Tensions accrues entre les pays européens : sans l'OTAN, les tensions entre la France et l'Allemagne se seraient probablement accrues, rendant difficile, voire impossible, l'émergence de la Communauté européenne et plus tard de l'Union européenne.
Risque accru de conflits locaux et de guerres civiles : l'absence d'union entre les différents pays aurait pu encourager l'URSS d'abord et la Russie ensuite à intervenir directement dans des situations d'instabilité, comme cela s'est produit en Hongrie en 1956 ou en Tchécoslovaquie en 1968.
Un rôle plus autonome pour les Nations unies dans la sécurité européenne : sans l'OTAN, les Nations unies auraient joué un rôle plus important dans la sécurité européenne, mais elles auraient eu du mal à défendre efficacement l'Europe occidentale.
Instabilité accrue après la guerre froide : l'Europe de l'Est resterait très vulnérable aux objectifs expansionnistes de la Russie, ce qui entraînerait une plus grande instabilité dans la région.
Sur la non-adhésion des pays du Maghreb arabe à l'OTAN
La non-adhésion des pays du Maghreb arabe à l'OTAN est une question pertinente, compte tenu des bonnes relations qui existent depuis des décennies entre l'Union européenne et les principaux pays de la région : le Maroc, l'Algérie, la Tunisie et la Libye.
Les principales raisons sont liées à la complexité de la situation politique et militaire au Maghreb et aux politiques de neutralité que ces pays veulent maintenir, peut-être aussi pour éviter d'être impliqués dans des conflits.
Dans ces pays, il y a une forte volonté de maintenir leur indépendance politique et militaire, en évitant de se lier trop étroitement à une alliance militaire occidentale telle que l'OTAN, afin de pouvoir répondre à leurs besoins de sécurité en rejoignant d'autres organisations qui s'alignent mieux sur leurs priorités nationales.

▶ Données fournies
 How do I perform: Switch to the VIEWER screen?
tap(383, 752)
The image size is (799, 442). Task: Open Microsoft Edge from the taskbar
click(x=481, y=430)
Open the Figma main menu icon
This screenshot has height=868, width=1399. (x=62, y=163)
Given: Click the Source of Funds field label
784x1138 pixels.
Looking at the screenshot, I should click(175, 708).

--

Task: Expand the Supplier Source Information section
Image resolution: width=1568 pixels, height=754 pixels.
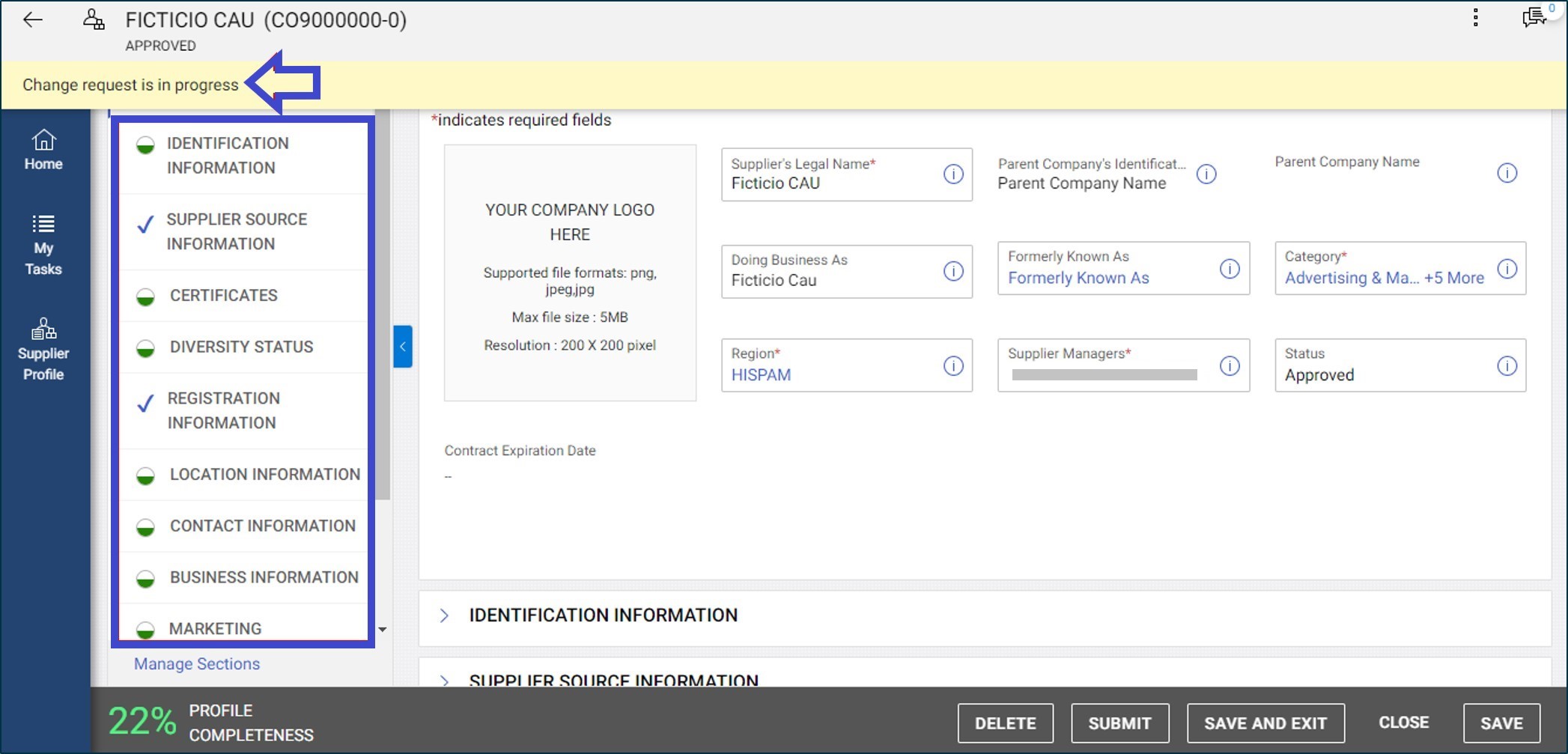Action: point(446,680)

▶ Actions à mener
A. Quels sont les principaux pays du Maghreb cités dans l'extrait sur l'OTAN ?
B. Transcrire à l'identique le passage de l'extrait sur l'OTAN qui s'ouvre sur les mots contenant « Instabilité accrue après » et se clôt sur « dans des conflits. ».

▶ Réponses aux consignes
A. Le Maroc, l'Algérie, la Tunisie et la Libye.

B.
Instabilité accrue après la guerre froide : l'Europe de l'Est resterait très vulnérable aux objectifs expansionnistes de la Russie, ce qui entraînerait une plus grande instabilité dans la région.
Sur la non-adhésion des pays du Maghreb arabe à l'OTAN
La non-adhésion des pays du Maghreb arabe à l'OTAN est une question pertinente, compte tenu des bonnes relations qui existent depuis des décennies entre l'Union européenne et les principaux pays de la région : le Maroc, l'Algérie, la Tunisie et la Libye.
Les principales raisons sont liées à la complexité de la situation politique et militaire au Maghreb et aux politiques de neutralité que ces pays veulent maintenir, peut-être aussi pour éviter d'être impliqués dans des conflits.